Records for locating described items
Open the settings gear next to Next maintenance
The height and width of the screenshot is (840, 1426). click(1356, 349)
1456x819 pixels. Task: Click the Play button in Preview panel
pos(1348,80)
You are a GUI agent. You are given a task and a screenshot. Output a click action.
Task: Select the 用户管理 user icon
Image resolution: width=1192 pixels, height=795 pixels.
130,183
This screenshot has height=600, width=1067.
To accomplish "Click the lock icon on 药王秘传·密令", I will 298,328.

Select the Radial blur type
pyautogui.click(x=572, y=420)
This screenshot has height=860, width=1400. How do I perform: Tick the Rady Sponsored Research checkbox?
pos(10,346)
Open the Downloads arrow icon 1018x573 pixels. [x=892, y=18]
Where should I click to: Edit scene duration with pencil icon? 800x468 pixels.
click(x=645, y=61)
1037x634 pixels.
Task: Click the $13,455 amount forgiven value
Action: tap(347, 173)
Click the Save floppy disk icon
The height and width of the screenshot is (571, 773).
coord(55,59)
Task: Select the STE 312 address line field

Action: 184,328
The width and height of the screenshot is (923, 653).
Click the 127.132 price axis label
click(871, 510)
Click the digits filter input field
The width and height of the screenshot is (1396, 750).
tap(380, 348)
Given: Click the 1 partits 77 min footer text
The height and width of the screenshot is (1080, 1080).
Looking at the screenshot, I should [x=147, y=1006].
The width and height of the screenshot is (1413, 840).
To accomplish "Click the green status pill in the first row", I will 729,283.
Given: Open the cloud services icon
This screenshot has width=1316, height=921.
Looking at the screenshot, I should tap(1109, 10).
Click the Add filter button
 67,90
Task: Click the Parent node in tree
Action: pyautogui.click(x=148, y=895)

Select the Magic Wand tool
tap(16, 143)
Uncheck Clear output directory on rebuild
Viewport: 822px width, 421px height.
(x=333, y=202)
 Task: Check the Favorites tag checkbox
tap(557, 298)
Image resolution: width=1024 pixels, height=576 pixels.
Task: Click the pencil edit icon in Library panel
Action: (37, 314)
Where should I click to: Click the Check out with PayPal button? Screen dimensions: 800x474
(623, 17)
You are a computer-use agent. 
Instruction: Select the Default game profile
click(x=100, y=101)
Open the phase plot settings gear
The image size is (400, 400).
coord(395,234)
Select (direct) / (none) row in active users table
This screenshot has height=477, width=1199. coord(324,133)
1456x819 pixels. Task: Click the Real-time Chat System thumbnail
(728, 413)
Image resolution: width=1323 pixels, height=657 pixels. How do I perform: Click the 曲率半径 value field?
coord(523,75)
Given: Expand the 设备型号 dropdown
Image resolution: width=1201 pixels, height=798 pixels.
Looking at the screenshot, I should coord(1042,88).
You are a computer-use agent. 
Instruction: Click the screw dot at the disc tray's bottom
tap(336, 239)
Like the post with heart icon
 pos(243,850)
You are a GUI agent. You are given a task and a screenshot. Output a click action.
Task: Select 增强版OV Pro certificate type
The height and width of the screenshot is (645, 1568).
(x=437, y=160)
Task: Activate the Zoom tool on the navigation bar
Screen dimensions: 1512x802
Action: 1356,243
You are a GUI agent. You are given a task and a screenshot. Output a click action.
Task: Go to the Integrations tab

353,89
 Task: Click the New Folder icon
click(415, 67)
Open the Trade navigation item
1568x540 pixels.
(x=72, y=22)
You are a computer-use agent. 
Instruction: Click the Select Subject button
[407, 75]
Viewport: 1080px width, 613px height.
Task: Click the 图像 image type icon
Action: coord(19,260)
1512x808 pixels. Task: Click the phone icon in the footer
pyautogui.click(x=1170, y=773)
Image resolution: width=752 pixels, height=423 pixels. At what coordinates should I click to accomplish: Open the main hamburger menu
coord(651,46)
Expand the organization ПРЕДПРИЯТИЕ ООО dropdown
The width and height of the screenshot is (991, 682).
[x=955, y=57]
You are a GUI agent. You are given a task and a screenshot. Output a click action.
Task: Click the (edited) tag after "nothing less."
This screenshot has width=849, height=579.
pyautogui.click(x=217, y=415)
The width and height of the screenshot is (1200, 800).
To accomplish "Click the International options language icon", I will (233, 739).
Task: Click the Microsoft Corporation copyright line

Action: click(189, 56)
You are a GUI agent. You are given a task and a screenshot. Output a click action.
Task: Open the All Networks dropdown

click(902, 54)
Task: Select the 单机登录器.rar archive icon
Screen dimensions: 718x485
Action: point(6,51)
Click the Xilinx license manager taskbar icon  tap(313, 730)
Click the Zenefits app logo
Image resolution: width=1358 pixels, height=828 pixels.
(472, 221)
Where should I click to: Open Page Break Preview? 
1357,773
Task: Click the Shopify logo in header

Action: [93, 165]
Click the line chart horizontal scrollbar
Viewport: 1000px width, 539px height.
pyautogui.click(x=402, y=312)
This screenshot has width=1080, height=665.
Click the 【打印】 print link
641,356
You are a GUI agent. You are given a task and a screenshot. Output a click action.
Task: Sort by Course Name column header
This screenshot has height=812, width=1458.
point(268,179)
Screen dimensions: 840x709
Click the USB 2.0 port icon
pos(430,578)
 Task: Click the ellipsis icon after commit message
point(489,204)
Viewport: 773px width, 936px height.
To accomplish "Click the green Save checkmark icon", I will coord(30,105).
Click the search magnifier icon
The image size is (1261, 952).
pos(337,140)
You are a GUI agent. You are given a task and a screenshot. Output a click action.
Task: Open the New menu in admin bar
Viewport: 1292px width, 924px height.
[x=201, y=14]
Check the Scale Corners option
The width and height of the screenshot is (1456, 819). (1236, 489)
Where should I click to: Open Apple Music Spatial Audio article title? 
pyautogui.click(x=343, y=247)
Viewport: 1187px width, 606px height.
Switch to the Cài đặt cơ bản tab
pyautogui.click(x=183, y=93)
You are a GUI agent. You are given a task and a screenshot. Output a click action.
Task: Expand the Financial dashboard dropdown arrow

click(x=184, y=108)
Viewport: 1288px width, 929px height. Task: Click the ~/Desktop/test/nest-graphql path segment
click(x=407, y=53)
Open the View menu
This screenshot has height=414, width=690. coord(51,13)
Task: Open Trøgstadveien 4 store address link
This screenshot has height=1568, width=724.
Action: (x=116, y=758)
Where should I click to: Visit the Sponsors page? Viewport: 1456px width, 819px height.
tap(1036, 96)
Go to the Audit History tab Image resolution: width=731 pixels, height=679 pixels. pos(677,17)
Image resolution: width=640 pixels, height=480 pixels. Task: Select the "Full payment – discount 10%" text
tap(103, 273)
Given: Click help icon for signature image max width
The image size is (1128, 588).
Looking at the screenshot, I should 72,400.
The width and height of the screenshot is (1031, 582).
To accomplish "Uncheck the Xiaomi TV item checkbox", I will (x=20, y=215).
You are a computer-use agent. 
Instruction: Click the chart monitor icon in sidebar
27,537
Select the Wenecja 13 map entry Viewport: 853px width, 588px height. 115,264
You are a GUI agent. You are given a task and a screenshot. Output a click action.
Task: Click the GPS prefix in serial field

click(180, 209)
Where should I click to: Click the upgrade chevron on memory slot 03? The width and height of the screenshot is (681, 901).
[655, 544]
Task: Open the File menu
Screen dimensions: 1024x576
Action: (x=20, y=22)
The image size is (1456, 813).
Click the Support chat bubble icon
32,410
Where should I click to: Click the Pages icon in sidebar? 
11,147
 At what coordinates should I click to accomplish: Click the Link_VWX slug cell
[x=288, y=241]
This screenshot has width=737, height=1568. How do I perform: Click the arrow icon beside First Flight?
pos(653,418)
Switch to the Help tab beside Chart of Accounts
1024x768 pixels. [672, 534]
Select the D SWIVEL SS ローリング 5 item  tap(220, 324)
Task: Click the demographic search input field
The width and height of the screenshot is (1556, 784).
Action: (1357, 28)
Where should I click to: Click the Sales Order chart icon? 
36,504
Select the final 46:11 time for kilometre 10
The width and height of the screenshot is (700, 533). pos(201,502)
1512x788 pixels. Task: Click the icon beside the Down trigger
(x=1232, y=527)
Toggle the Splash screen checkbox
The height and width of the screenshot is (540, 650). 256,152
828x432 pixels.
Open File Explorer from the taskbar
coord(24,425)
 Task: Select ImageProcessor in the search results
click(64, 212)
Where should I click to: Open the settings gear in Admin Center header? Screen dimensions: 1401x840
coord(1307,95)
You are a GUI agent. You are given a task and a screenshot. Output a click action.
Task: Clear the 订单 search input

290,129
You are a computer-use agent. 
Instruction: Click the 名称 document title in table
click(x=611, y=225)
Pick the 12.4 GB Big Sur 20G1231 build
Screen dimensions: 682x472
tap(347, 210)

### Objective:
Write out, word for word, every line of the data from the one containing "Task: Open the File menu" down through the final line, including both.

### Expected answer:
Task: Open the File menu
Screen dimensions: 1024x576
Action: (x=20, y=22)
The image size is (1456, 813).
Click the Support chat bubble icon
32,410
Where should I click to: Click the Pages icon in sidebar? 
11,147
 At what coordinates should I click to accomplish: Click the Link_VWX slug cell
[x=288, y=241]
This screenshot has width=737, height=1568. How do I perform: Click the arrow icon beside First Flight?
pos(653,418)
Switch to the Help tab beside Chart of Accounts
1024x768 pixels. [672, 534]
Select the D SWIVEL SS ローリング 5 item  tap(220, 324)
Task: Click the demographic search input field
The width and height of the screenshot is (1556, 784).
Action: (1357, 28)
Where should I click to: Click the Sales Order chart icon? 
36,504
Select the final 46:11 time for kilometre 10
The width and height of the screenshot is (700, 533). pos(201,502)
1512x788 pixels. Task: Click the icon beside the Down trigger
(x=1232, y=527)
Toggle the Splash screen checkbox
The height and width of the screenshot is (540, 650). 256,152
828x432 pixels.
Open File Explorer from the taskbar
coord(24,425)
 Task: Select ImageProcessor in the search results
click(64, 212)
Where should I click to: Open the settings gear in Admin Center header? Screen dimensions: 1401x840
coord(1307,95)
You are a GUI agent. You are given a task and a screenshot. Output a click action.
Task: Clear the 订单 search input

290,129
You are a computer-use agent. 
Instruction: Click the 名称 document title in table
click(x=611, y=225)
Pick the 12.4 GB Big Sur 20G1231 build
Screen dimensions: 682x472
tap(347, 210)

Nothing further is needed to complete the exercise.